R:  Consistently release software and hardware innovations that set them apart from Samsung and LG. They did that last year and everyone copied them; this year they updated the specs.

So far, what is your 2014 phone of the year?

K:  Probably the new Moto X. After going between it and the LG G3 and the Xperia Z3 Compact, it’s just unmatched in terms of in-hand feel and performance. Plus, dat leather.

T:  I have to go with the LG G3. It’s been my tried-and-true since it launched earlier this year. 2nd place goes to the Moto X.

R:  There isn’t an Android phone that I love this year. I don’t like the Moto X’s hardware design, HTC remade the One and didn’t add much to it, Samsung is still pumping out the same plastic garbage and garbage skin, LG has a nice phone with bad looking software and bland hardware, and Sony has a bad looking skin that affects performance and terrible color options on their phones. TL;DR – I’m looking forward to seeing if things change next year.

moto x 2nd gen-1

What does the ultimate future of wearable tech look like? Is it Glass? Android Wear?

K:  I hope it doesn’t involve head gear, ever. Make watches better or improve upon the idea behind Motorola’s Moto Hint. Discreet wearables that help you are the only areas I want to see grow. I don’t want people to see my technology.

T:  Unless they can put an HUD-like display into the frames of glasses, without making me the center of attention in a public place, then I will stick with the advancement of smartwatches. So far, I really enjoy the Moto 360, and I would enjoy to see more classy designs from Moto and other design companies.

R:  We don’t know yet.

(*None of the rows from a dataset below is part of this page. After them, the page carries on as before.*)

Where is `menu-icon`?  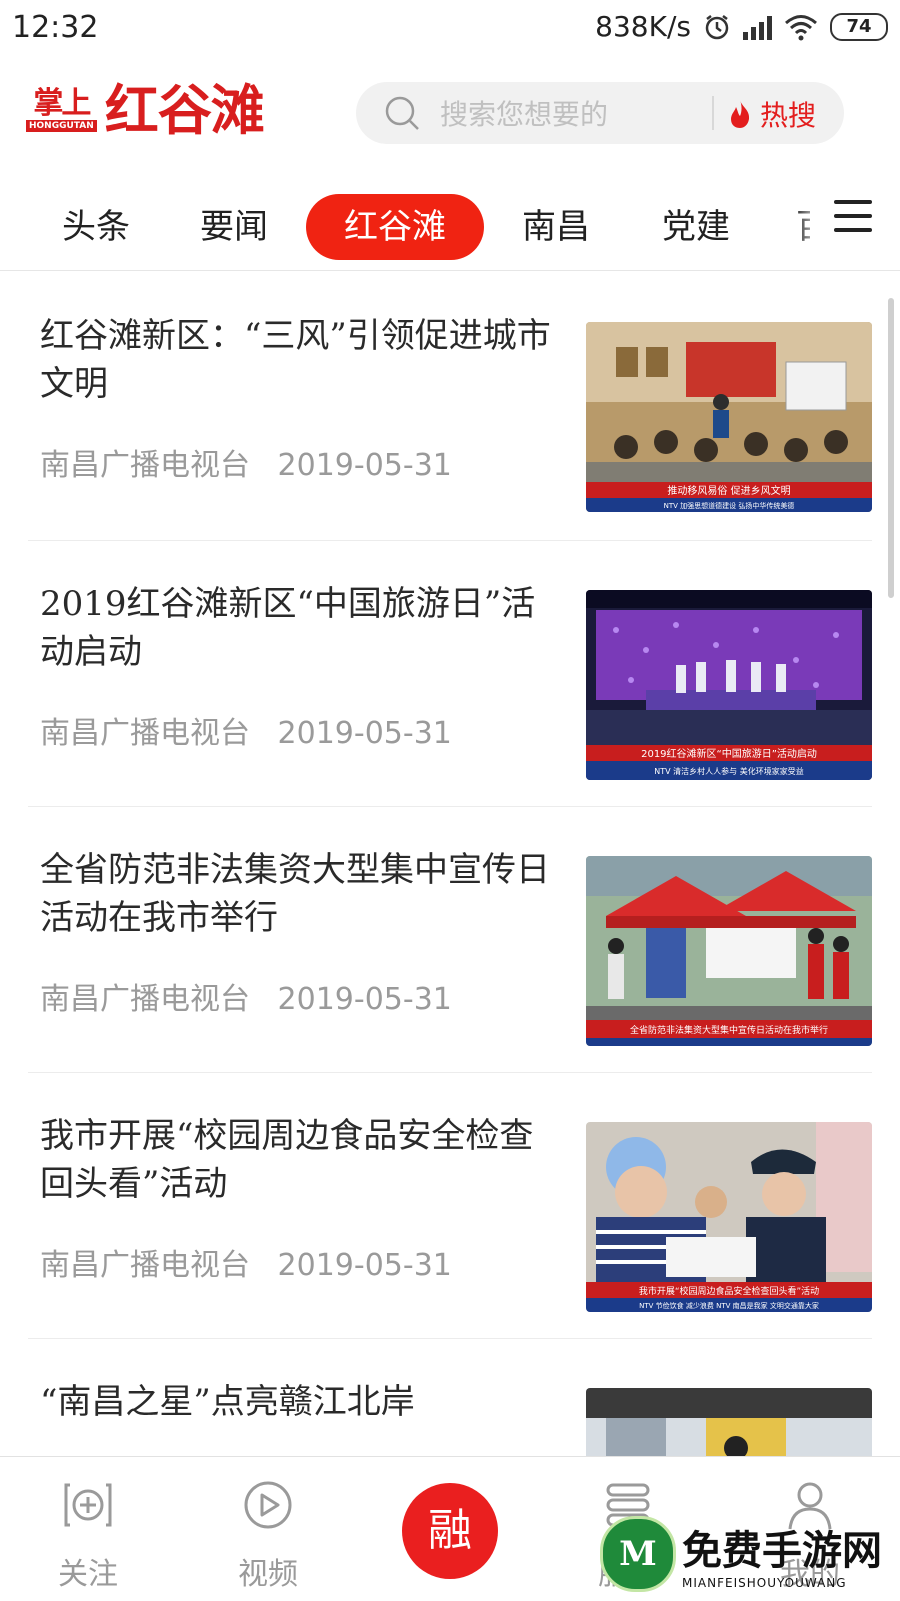
menu-icon is located at coordinates (853, 216).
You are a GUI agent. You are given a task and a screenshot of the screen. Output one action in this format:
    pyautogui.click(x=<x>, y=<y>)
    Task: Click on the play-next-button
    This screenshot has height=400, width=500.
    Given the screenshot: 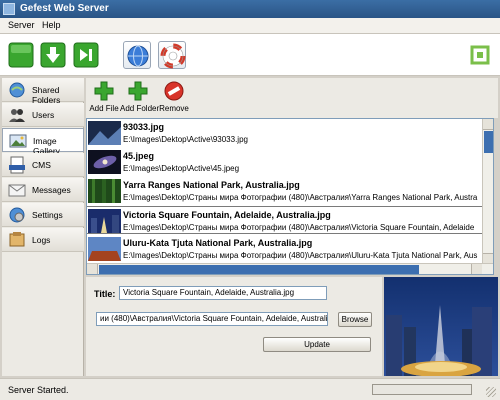 What is the action you would take?
    pyautogui.click(x=86, y=55)
    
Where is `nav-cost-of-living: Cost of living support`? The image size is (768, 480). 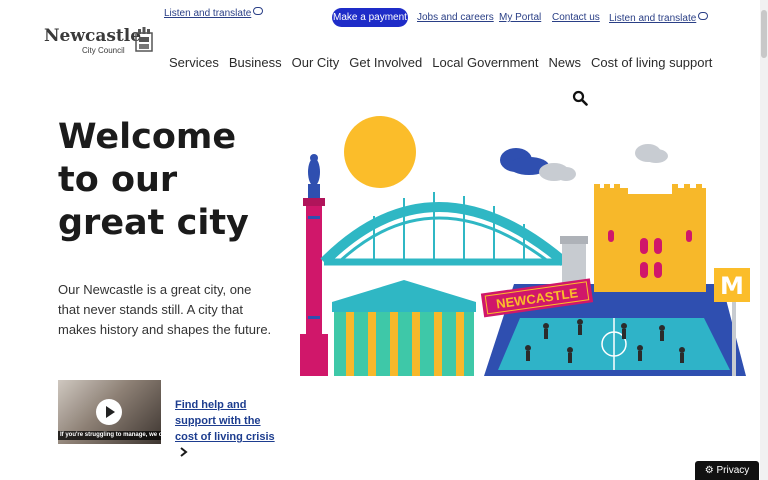 nav-cost-of-living: Cost of living support is located at coordinates (652, 63).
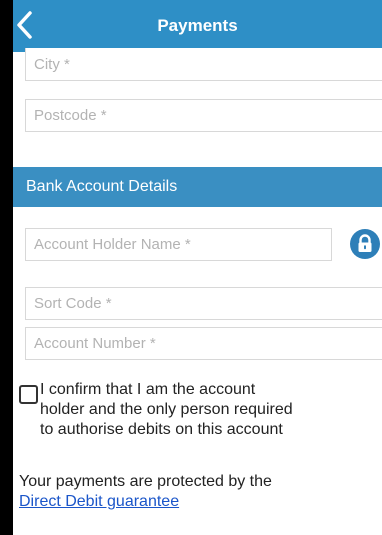 The height and width of the screenshot is (535, 382). Describe the element at coordinates (198, 187) in the screenshot. I see `bank-details-section-header: Bank Account Details` at that location.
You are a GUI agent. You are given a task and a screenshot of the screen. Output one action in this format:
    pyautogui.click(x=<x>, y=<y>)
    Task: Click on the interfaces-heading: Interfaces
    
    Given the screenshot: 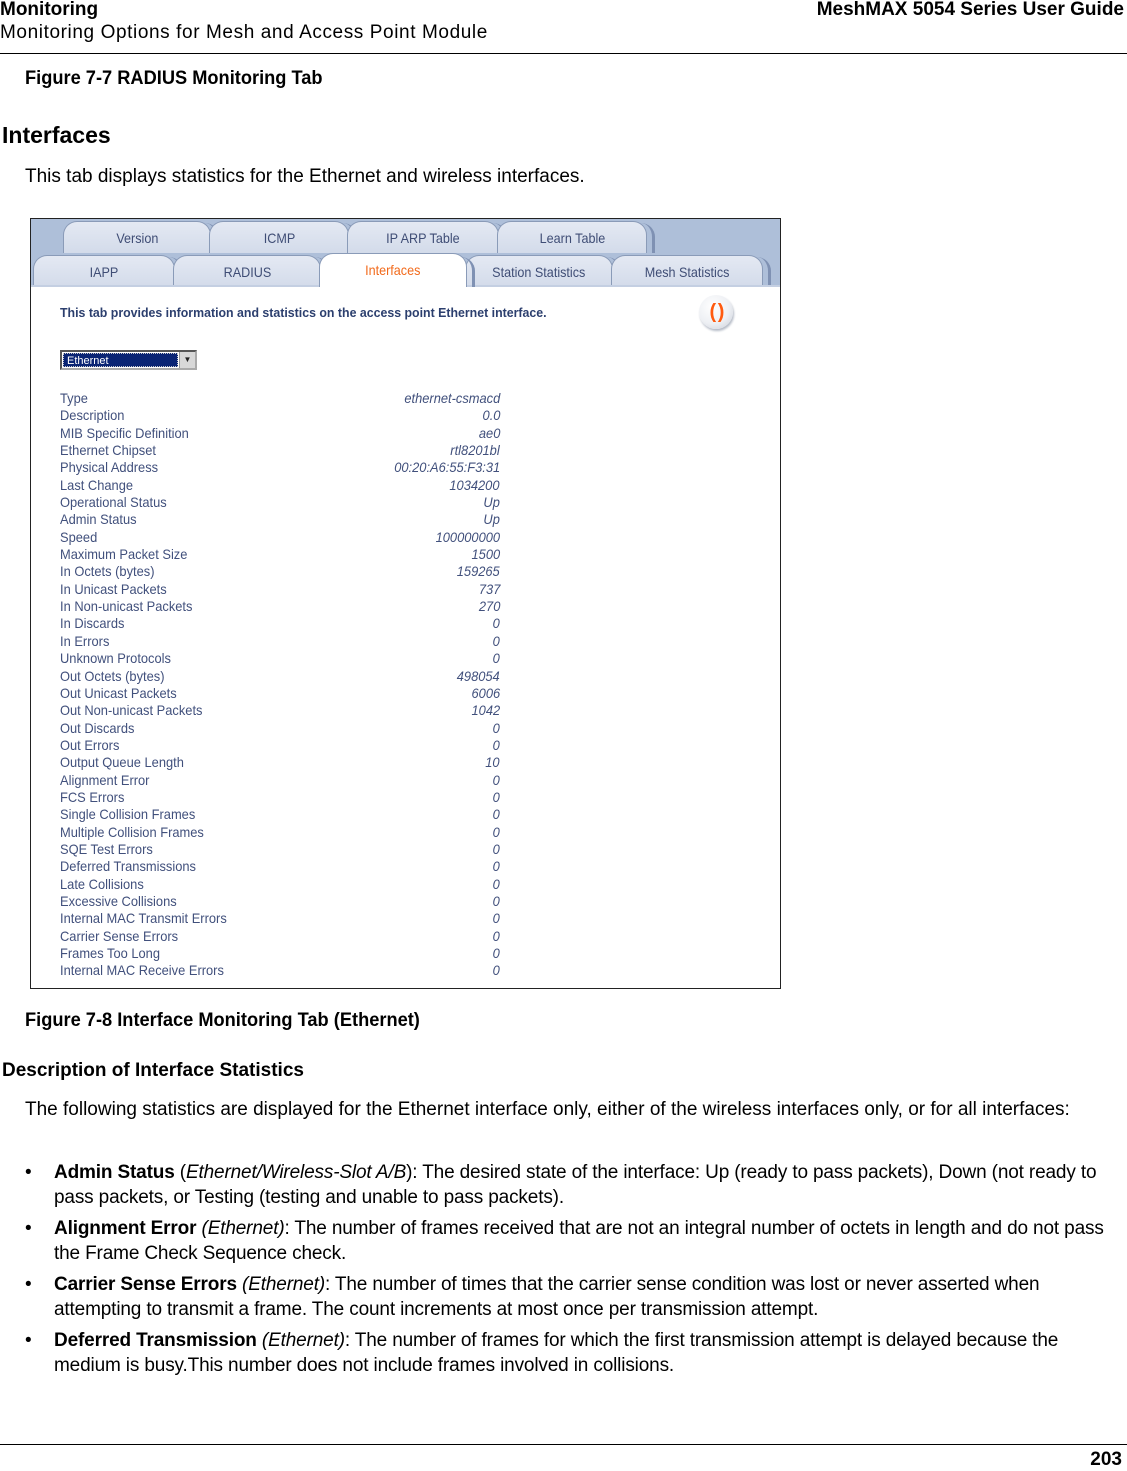 What is the action you would take?
    pyautogui.click(x=56, y=135)
    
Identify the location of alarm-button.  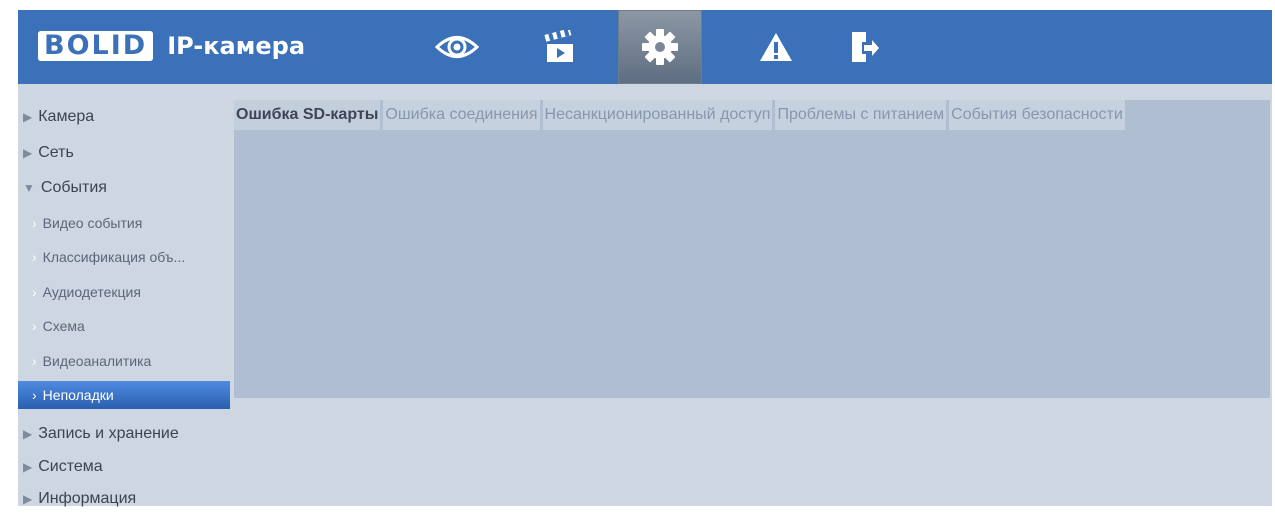
(776, 47).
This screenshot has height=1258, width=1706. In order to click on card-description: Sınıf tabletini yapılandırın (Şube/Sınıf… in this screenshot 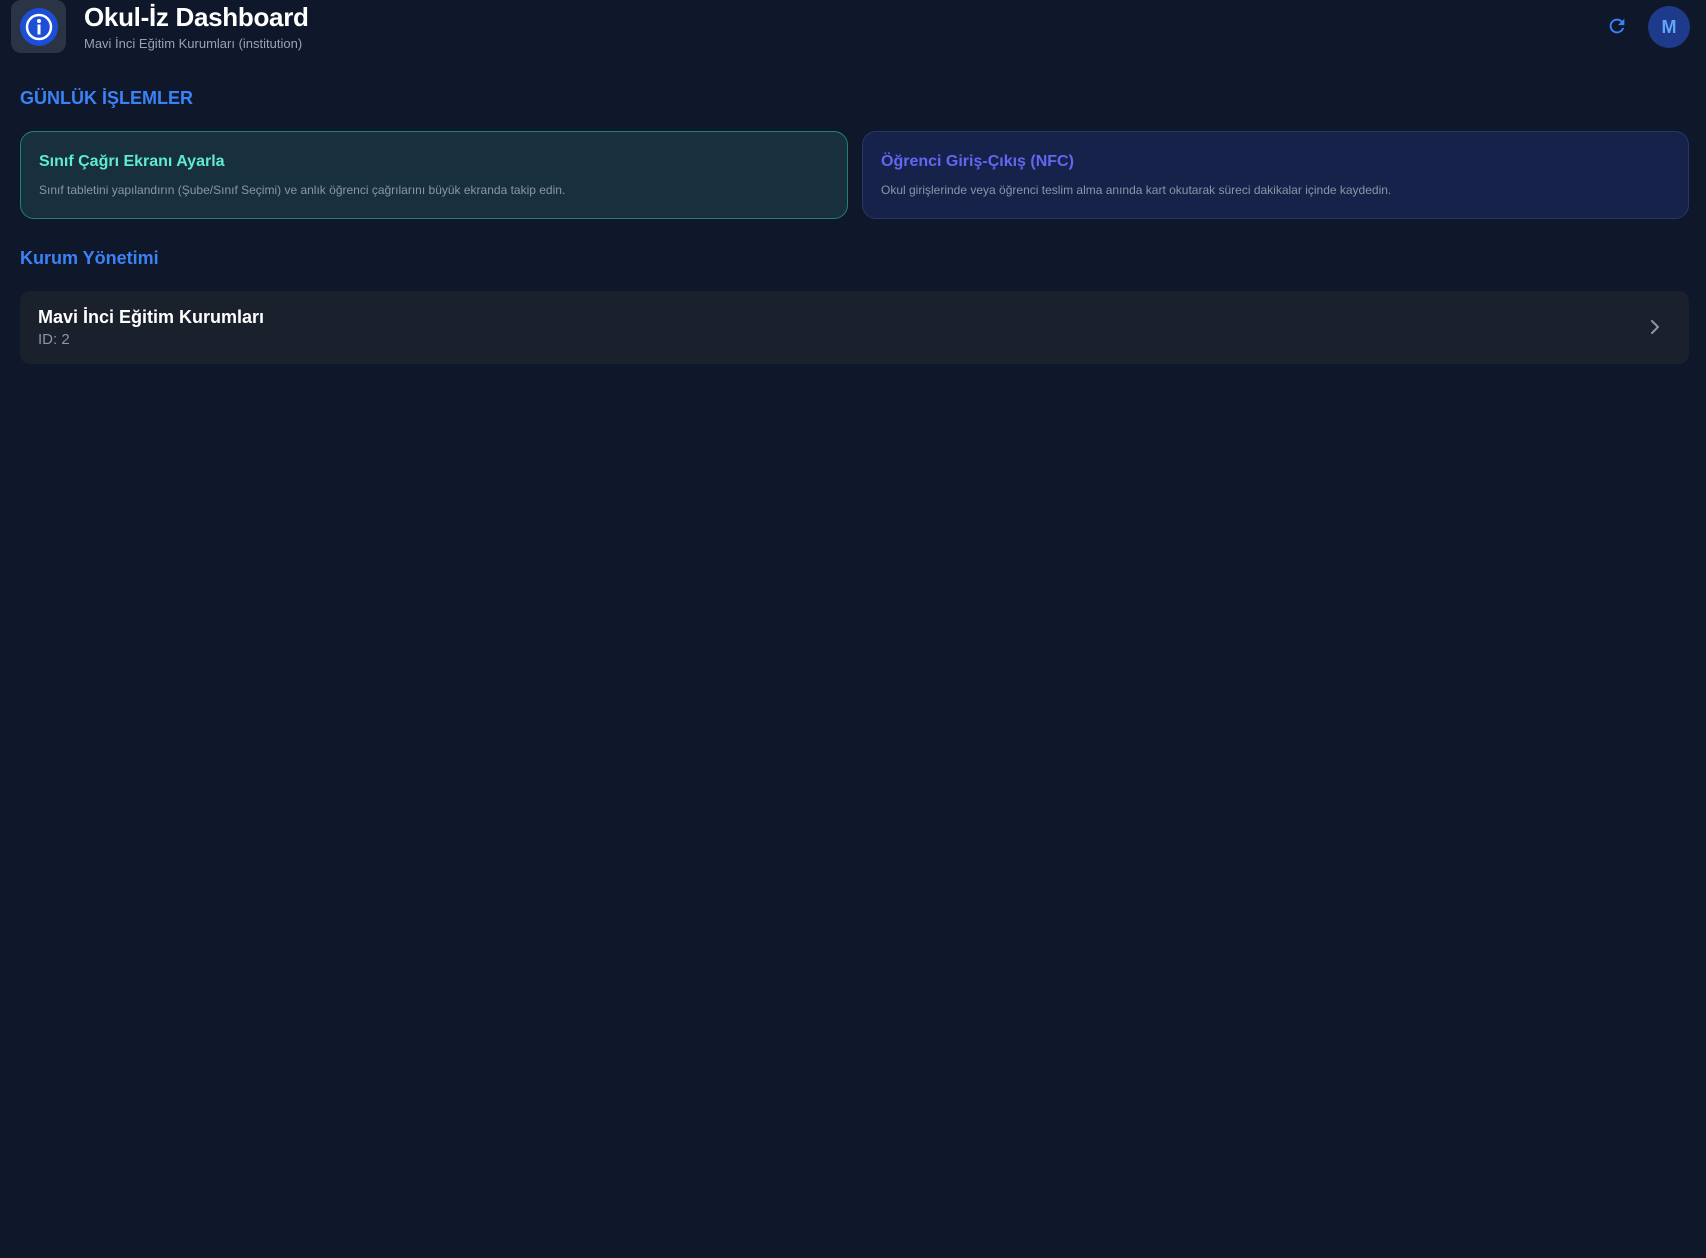, I will do `click(302, 190)`.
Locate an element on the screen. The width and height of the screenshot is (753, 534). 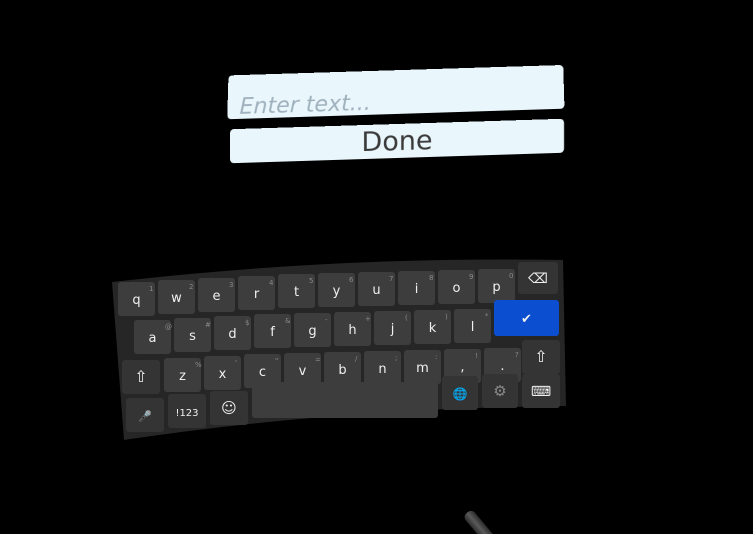
shift-arrow-icon: ⇧ is located at coordinates (140, 376).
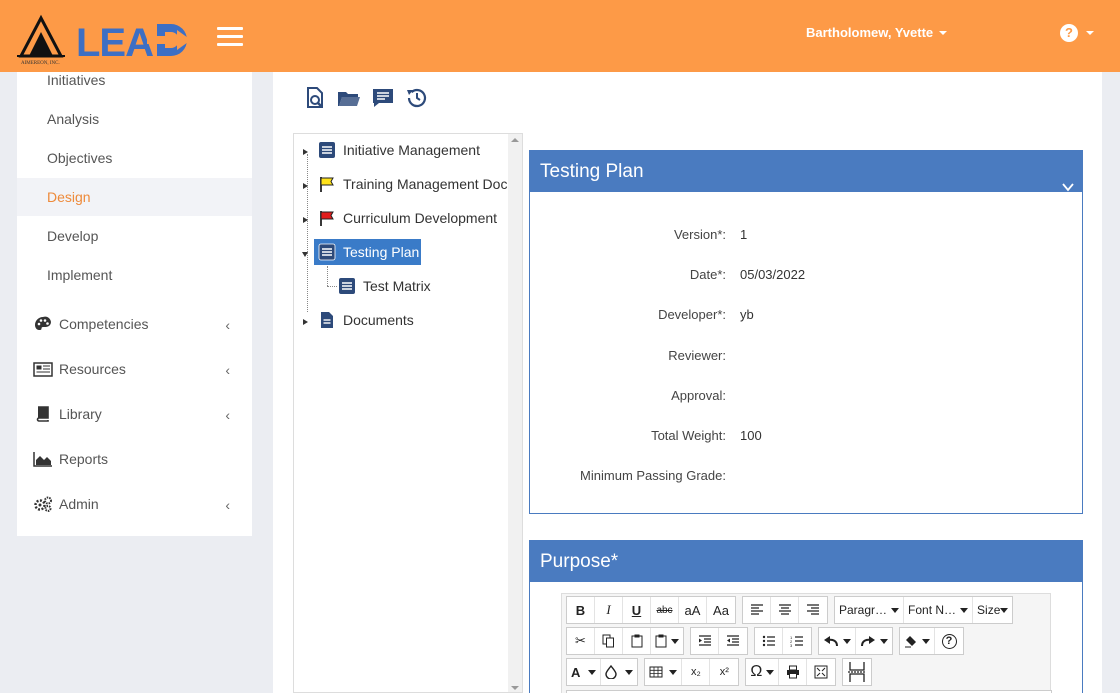  I want to click on subscript-button: x₂, so click(696, 672).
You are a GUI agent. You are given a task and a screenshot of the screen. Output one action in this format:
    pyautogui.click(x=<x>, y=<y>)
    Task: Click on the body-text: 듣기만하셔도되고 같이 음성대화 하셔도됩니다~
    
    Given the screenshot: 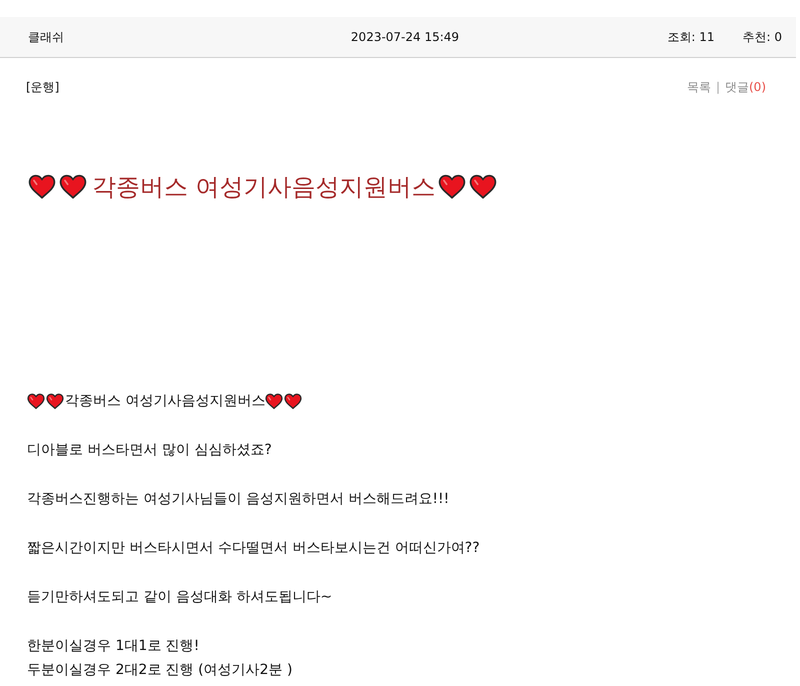 What is the action you would take?
    pyautogui.click(x=180, y=598)
    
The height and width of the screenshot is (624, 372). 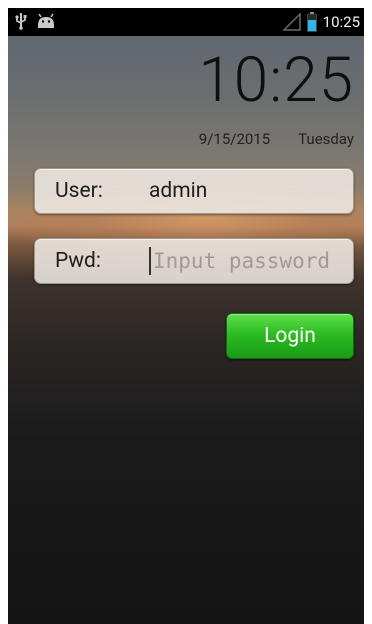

I don’t think we’ve seen a compelling universal application for wearables yet outside of health and notifications.

Can you tell us something about yourselves that we don’t know?

K:  Grew up in Whitefish, MT, one of the great mountain resort towns in the country and have never skied or snowboarded in my life. Weird, right? I also have two Persian cats named Batum and Rodgers. They are bosses.

T:  I have an undying love for Godzilla and xenomorphs, so much so that I have to own anything having to do with either of the two. I also play guitar as a hobby, so anything having to do with music and collecting instruments is a fondness of mine. Oh, and according to a rumor circulating, I have six webbed toes on each foot and my great-great-great uncle invented the post stamp.

R:  I lead worship for the contemporary service at an Anglican church.